L’Afrique est un acteur historique et stratégique sur la scène pétrolière mondiale. Avec plus de 120 milliards de barils de réserves prouvées de pétrole brut, le continent détient environ 7 % des réserves globales. La production pétrolière africaine dépasse les 7 millions de barils par jour, répartis entre l’Afrique du Nord, le Golfe de Guinée, et les nouveaux pôles émergents d’Afrique de l’Est.

Le Nigeria est le plus grand producteur de pétrole du continent, avec une capacité de production dépassant les 1,3 million de barils par jour. Il possède des réserves importantes à la fois onshore et offshore, notamment dans le delta du Niger. L’Angola suit de près, avec une production équivalente et des réserves offshore profondes de haute qualité.
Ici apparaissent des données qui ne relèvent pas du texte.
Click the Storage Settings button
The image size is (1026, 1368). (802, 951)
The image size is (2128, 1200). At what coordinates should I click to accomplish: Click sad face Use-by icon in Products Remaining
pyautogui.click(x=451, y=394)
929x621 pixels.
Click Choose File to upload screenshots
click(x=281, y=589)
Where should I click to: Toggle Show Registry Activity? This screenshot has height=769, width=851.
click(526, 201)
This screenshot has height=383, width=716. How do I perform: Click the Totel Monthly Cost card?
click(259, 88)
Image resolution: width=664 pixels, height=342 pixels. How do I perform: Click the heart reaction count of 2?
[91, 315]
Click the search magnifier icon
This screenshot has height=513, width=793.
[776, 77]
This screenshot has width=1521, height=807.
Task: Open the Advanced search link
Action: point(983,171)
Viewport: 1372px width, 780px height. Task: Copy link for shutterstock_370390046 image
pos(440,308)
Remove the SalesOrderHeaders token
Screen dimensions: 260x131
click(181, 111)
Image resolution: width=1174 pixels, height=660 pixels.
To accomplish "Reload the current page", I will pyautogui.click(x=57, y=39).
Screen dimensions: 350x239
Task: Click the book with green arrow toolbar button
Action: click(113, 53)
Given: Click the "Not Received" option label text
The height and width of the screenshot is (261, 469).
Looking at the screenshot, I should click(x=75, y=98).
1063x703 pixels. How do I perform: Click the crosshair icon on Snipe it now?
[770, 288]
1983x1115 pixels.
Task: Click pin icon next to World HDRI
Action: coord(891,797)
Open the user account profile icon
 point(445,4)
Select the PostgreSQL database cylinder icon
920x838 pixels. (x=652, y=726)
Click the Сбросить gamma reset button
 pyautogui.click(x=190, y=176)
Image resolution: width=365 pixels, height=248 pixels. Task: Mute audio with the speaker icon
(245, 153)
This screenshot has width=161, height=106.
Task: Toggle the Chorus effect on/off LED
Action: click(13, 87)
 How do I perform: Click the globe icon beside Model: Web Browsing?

La Libye, malgré des défis politiques internes, conserve les plus importantes réserves prouvées du continent, estimées à plus de 48 milliards de barils. L’Algérie est également un acteur clé, combinant production pétrolière et infrastructures d’exportation vers l’Europe. L’Égypte, pour sa part, connaît une croissance notable grâce aux découvertes en Méditerranée orientale.

Les infrastructures pétrolières se diversifient avec des projets régionaux de pipelines, des terminaux d’exportation, et des raffineries modernisées. Des projets tels que le pipeline Niger-Bénin, le pipeline transsaharien ou l’EACOP (East African Crude Oil Pipeline) illustrent le dynamisme de la coopération interétatique. Des pays comme la Côte d’Ivoire, le Gabon et le Congo (Brazzaville) poursuivent également des efforts de modernisation de leurs capacités de raffinage.

L’Afrique de l’Ouest et l’Afrique australe connaissent une vague de nouvelles découvertes offshore, notamment en Namibie, au Sénégal et en Mauritanie. Ces gisements attirent les grandes compagnies internationales comme TotalEnergies, Shell, BP ou ExxonMobil. Le développement de ces ressources offshore constitue une opportunité majeure pour diversifier les exportations et générer des revenus significatifs à moyen terme.

L’enjeu majeur pour les pays producteurs reste l’optimisation de la gestion des recettes pétrolières, la stabilisation des cadres réglementaires et le développement des filières locales autour du secteur (maintenance, transport, ingénierie). L’évolution vers une industrie pétrolière plus intégrée reste un axe stratégique pour une croissance durable.